What is Cancer?
Firstly it is important to understand that cancer is not a single illness, there are many different types and mesothelioma is just one type.
Our bodies are made of tiny building blocks called cells, cancer is a disease of these cells. Cells from different parts of the body look and work differently and millions of new cells are made everyday to replace those lost through old age or wear and tear.
Throughout the body new cells are produced when existing cells divide into two and there is normally a perfect balance between those that are dying and those that are dividing. This vital balance is controlled by a very complicated process, if control of this process is lost it can lead to too many cells being produced which results in a tumour.
Most tumours are not cancerous (sometimes described as benign) and they remain in the area where they first developed. A wart is a common example.

★ ★ ★

- **About this task**: Copy the part of the text on cancer that runs from "What is Cancer?" to "wear and tear.", word for word.

- **Study material**:
★ ★ ★

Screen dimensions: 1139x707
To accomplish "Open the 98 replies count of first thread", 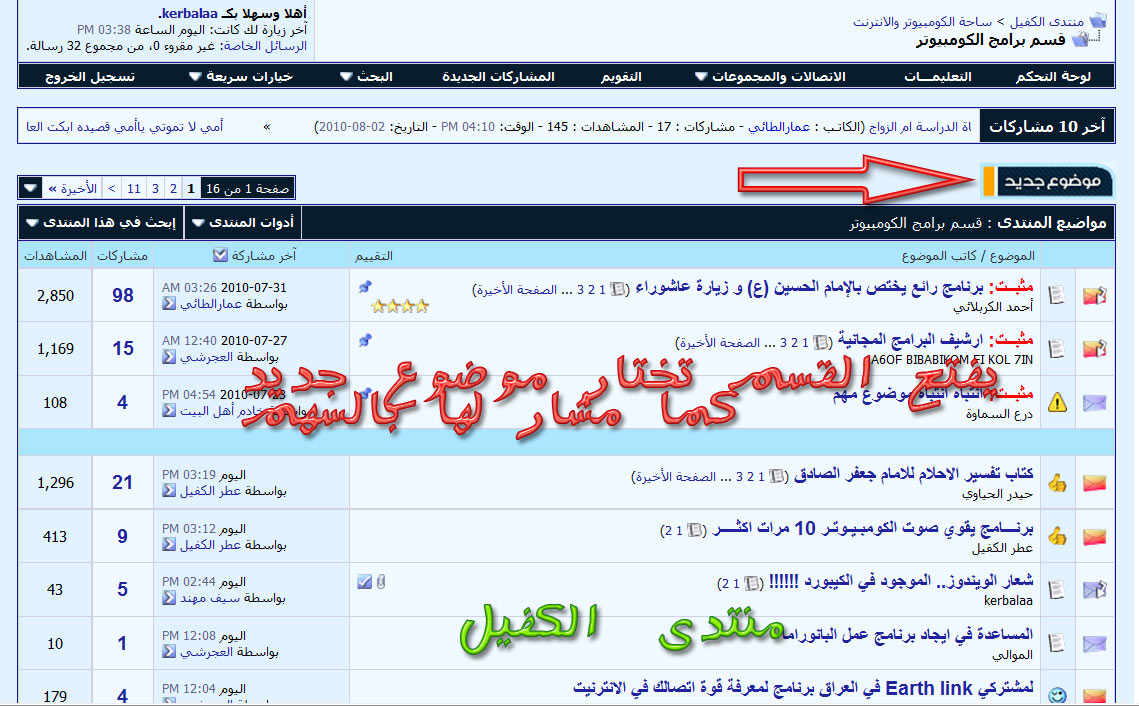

★ ★ ★

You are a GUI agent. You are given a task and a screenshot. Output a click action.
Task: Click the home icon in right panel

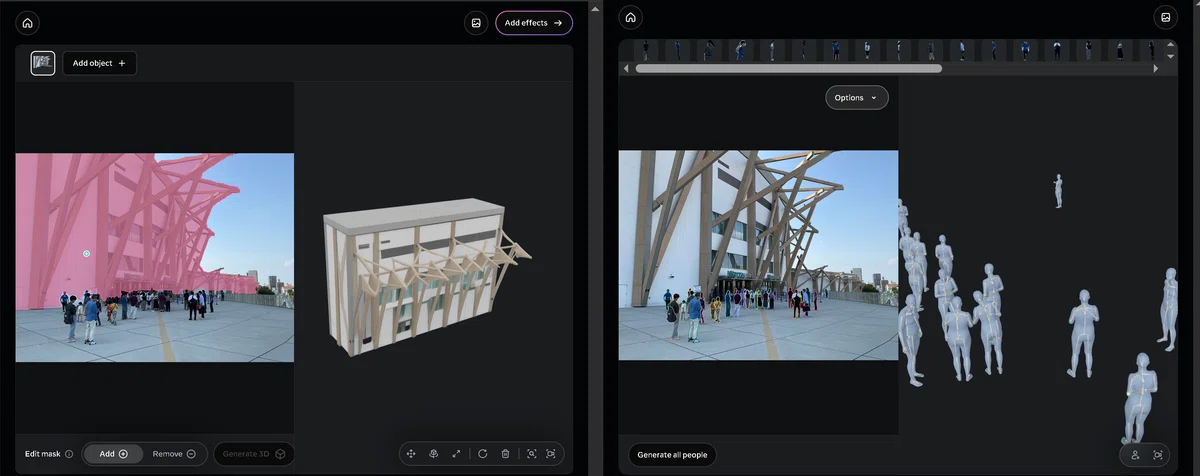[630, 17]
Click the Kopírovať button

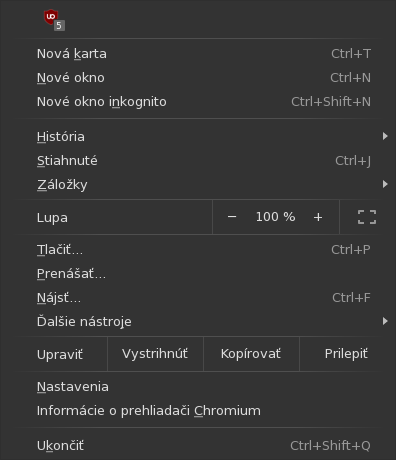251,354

★ ★ ★

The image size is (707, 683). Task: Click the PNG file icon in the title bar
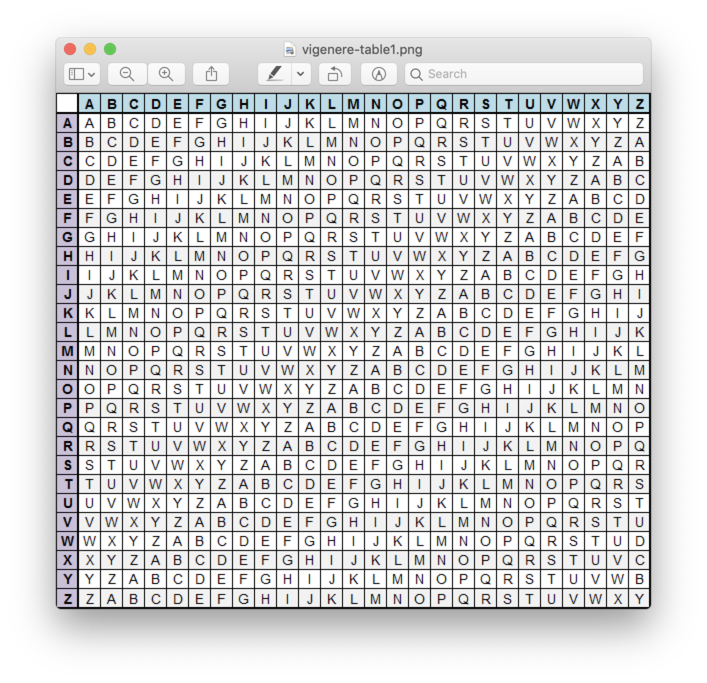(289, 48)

★ ★ ★

- **Exercise output**:
What is Cancer?
Firstly it is important to understand that cancer is not a single illness, there are many different types and mesothelioma is just one type.
Our bodies are made of tiny building blocks called cells, cancer is a disease of these cells. Cells from different parts of the body look and work differently and millions of new cells are made everyday to replace those lost through old age or wear and tear.